Possible side effects
The most common adverse reactions (incidence ≥5%, all grades) include diarrhea, nausea, and headache. Serious side effects may include immune reconstitution syndrome, new or worsening renal impairment, lactic acidosis, and hepatomegaly with steatosis. Less common but potentially significant adverse effects include hepatic enzyme elevations, weight increase, and sleep disturbances. Most adverse reactions are mild to moderate in severity and typically occur during the initial weeks of treatment. Long-term safety data continue to support its favorable tolerability profile.
Drug interaction
Biktarvy may interact with drugs that induce CYP3A or UGT1A1, potentially decreasing bictegravir concentrations. Antacids containing aluminum, magnesium, or calcium should be administered at least 2 hours before or after Biktarvy. Supplements containing polyvalent cations (iron, calcium) may reduce bictegravir absorption. Biktarvy may increase concentrations of drugs that are substrates of OCT2 or MATE1, such as metformin. Concomitant use with other nephrotoxic agents may increase the risk of renal adverse reactions. Consultation with a complete drug interaction profile is recommended before coadministration.
Missed dose
If a dose is missed within 18 hours of the usual dosing time, the patient should take Biktarvy as soon as possible and then resume the normal dosing schedule. If more than 18 hours have passed, the patient should skip the missed dose and resume the usual dosing schedule. Patients should not take a double dose to make up for a missed dose. Healthcare providers should reinforce the importance of adherence and discuss strategies for managing occasional missed doses without compromising virological suppression.
Overdose
Limited experience exists with Biktarvy overdose. In clinical trials, doses up to six times the recommended dose have been administered without unexpected adverse effects. Management of overdose should consist of general supportive measures, including monitoring of vital signs and observation of clinical status. Since tenofovir alafenamide is efficiently removed by hemodialysis, this may be considered in cases of significant overdose, particularly in patients with renal impairment. Removal of emtricitabine by hemodialysis has been demonstrated, while bictegravir dialysis clearance is unknown.
Storage
Store Biktarvy tablets at room temperature between 20°C to 25°C (68°F to 77°F), with excursions permitted between 15°C to 30°C (59°F to 86°F). Keep in the original container to protect from moisture. The bottle contains a desiccant to maintain stability—do not remove the desiccant. Keep out of reach of children and pets. Do not use if the seal is broken or missing. Discard any unused medication properly according to local regulations for pharmaceutical waste disposal.
Disclaimer
This information is provided for educational purposes only and does not constitute medical advice. Treatment decisions should be made in consultation with a qualified healthcare professional familiar with the patient’s complete medical history.
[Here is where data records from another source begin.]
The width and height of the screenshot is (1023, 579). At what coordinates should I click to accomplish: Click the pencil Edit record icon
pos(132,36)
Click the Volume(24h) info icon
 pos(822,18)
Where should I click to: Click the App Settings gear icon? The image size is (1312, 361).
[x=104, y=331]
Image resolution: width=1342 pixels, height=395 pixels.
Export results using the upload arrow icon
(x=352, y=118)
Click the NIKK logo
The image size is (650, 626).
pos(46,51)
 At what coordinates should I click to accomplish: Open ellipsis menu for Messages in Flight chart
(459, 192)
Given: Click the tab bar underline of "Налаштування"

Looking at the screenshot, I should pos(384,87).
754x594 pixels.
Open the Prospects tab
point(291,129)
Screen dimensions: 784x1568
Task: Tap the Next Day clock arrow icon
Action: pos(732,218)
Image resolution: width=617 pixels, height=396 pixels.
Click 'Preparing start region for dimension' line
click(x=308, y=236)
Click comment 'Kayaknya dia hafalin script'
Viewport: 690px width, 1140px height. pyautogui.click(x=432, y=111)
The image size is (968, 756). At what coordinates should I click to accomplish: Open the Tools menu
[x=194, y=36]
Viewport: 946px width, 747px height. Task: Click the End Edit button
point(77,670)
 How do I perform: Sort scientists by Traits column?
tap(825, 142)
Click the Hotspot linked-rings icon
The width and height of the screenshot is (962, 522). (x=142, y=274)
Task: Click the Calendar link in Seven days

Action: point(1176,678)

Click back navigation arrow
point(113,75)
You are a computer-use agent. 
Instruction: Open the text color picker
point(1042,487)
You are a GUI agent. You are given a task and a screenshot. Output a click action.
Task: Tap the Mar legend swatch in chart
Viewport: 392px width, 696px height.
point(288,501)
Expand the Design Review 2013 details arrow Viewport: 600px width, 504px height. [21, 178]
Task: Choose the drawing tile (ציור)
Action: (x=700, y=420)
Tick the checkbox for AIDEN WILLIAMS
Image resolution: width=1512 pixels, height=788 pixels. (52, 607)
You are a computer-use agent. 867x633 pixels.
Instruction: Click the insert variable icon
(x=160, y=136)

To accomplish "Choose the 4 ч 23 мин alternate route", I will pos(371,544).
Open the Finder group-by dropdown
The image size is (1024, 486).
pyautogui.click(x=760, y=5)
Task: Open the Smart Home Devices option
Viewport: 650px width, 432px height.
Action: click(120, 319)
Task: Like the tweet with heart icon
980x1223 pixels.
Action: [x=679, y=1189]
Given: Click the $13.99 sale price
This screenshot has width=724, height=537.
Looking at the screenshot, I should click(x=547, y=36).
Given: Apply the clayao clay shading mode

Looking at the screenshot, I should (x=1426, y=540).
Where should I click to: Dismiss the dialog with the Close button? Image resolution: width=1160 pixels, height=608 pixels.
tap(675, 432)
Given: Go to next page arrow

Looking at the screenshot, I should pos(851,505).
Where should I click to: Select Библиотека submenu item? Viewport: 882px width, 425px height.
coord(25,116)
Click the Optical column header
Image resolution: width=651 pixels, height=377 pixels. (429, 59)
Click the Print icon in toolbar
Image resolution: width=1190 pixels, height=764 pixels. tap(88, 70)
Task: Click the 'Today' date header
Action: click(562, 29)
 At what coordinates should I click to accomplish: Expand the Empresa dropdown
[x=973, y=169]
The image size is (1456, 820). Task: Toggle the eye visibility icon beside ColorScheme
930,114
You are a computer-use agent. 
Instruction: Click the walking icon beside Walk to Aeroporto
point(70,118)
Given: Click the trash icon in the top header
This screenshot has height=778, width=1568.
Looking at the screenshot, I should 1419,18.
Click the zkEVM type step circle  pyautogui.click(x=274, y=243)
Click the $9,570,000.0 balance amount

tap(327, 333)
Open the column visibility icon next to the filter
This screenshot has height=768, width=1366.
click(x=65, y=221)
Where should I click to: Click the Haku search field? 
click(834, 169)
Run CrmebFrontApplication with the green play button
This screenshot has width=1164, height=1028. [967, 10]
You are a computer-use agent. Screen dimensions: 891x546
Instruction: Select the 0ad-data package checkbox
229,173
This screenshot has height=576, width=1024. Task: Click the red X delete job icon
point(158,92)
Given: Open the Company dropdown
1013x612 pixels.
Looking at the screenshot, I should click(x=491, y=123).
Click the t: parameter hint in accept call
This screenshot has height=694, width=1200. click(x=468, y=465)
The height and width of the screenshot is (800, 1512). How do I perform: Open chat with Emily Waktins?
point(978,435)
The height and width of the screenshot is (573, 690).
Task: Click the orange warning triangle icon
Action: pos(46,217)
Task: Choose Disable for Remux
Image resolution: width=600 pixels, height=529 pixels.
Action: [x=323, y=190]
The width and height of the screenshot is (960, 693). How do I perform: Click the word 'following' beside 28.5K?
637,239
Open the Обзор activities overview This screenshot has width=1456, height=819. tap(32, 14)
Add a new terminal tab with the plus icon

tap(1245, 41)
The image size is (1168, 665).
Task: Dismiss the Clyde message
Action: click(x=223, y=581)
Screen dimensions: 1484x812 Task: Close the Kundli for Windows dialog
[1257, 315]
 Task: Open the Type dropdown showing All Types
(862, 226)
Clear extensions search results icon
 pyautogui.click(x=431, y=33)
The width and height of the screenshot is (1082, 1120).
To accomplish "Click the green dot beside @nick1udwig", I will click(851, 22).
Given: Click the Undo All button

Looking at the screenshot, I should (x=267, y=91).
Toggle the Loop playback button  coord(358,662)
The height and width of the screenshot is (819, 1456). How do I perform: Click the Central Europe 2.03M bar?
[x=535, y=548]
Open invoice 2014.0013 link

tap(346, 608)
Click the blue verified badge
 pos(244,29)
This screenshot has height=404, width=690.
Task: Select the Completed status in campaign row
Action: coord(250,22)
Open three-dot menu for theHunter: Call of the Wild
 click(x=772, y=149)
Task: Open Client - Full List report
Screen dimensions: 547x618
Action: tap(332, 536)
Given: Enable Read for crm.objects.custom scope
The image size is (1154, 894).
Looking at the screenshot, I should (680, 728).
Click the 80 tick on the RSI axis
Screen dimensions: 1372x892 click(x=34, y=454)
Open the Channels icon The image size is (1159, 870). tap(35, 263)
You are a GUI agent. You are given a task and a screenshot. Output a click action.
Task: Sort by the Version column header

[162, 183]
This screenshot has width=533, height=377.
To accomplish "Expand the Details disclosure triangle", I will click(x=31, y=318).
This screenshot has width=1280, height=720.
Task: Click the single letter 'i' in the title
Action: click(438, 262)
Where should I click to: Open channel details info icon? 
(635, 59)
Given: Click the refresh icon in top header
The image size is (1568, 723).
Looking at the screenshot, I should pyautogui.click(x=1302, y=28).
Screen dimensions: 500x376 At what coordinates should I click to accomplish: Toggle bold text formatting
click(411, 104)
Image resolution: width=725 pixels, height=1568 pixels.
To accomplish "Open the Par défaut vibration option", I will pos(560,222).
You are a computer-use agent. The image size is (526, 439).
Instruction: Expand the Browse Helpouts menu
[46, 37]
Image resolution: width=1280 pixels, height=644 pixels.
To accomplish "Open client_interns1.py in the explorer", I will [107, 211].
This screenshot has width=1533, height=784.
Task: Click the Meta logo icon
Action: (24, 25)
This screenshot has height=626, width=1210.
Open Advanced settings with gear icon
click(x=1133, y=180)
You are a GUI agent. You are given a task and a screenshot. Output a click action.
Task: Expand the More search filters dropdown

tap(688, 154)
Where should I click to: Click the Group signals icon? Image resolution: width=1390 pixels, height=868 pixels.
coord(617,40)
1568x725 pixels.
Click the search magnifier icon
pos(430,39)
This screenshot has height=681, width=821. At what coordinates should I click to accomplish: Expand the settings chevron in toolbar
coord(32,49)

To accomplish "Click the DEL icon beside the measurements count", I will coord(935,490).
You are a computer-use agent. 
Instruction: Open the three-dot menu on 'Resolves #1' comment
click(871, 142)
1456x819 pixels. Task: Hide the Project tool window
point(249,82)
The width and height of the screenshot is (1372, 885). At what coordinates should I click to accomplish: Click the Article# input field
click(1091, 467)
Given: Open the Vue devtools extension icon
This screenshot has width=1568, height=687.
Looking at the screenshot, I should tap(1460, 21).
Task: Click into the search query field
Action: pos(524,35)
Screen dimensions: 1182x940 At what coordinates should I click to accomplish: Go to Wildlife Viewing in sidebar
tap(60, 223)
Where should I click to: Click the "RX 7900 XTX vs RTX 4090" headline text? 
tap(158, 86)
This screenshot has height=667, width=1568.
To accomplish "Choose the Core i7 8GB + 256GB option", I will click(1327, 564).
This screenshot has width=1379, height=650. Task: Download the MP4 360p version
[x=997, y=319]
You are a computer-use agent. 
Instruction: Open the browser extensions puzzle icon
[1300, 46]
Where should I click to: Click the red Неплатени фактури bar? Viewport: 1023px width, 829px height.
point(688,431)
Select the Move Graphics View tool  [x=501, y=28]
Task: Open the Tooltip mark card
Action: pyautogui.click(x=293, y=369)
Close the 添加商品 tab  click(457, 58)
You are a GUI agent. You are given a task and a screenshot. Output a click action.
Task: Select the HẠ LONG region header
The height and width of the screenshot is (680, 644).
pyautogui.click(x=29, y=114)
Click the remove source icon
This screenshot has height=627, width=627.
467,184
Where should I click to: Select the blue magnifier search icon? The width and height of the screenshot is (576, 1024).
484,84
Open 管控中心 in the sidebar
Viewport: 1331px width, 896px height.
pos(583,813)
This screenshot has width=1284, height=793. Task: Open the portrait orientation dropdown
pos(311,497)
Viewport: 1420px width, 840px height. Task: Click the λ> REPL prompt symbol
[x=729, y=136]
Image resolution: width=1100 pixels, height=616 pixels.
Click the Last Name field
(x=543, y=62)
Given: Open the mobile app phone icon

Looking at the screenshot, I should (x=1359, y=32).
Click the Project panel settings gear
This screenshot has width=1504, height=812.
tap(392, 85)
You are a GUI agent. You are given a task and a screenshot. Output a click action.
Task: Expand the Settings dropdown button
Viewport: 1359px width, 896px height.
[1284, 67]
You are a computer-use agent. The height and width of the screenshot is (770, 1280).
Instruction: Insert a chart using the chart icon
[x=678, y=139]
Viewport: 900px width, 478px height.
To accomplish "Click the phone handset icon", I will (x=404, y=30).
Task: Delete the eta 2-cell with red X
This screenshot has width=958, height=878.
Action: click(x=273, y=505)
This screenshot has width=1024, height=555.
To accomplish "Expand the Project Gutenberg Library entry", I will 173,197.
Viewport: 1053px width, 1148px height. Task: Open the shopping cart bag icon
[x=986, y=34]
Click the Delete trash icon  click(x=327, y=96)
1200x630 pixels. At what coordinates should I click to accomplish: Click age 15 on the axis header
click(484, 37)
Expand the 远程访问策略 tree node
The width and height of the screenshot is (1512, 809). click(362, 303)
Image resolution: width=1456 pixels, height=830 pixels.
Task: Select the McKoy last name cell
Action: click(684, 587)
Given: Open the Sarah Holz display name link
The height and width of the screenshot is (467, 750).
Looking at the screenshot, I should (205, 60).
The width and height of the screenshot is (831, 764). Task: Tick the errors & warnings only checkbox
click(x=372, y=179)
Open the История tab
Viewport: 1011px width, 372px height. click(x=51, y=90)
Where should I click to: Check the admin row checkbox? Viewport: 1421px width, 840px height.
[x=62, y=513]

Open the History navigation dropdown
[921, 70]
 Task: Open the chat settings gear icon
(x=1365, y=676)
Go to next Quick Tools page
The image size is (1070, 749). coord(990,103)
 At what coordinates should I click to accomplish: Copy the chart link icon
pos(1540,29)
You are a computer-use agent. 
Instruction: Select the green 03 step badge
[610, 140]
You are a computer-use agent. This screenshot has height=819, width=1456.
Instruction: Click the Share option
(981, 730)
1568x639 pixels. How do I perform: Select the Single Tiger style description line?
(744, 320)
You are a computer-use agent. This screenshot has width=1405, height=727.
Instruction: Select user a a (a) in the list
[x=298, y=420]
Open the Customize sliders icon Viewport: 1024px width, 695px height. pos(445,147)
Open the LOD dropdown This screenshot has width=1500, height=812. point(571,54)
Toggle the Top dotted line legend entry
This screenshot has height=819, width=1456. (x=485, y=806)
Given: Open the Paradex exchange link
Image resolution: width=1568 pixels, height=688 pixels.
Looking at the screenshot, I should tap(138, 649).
The prescribing information should be consulted for complete details regarding indications, dosing, warnings, and precautions. Individual patient responses may vary, and appropriate monitoring is essential throughout treatment.
Reviews
Clinical trials and real-world evidence consistently demonstrate Biktarvy’s high efficacy, with virological suppression rates exceeding 90% in treatment-naïve patients and maintained suppression in virologically suppressed patients switching therapy. Healthcare providers report high patient satisfaction due to the regimen’s simplicity and tolerability. Long-term studies continue to support its durable efficacy and favorable safety profile. Patients appreciate the minimal side effects and convenience of once-daily dosing without food restrictions. The medication has received positive evaluations in treatment guidelines as a recommended first-line option for HIV-1 management.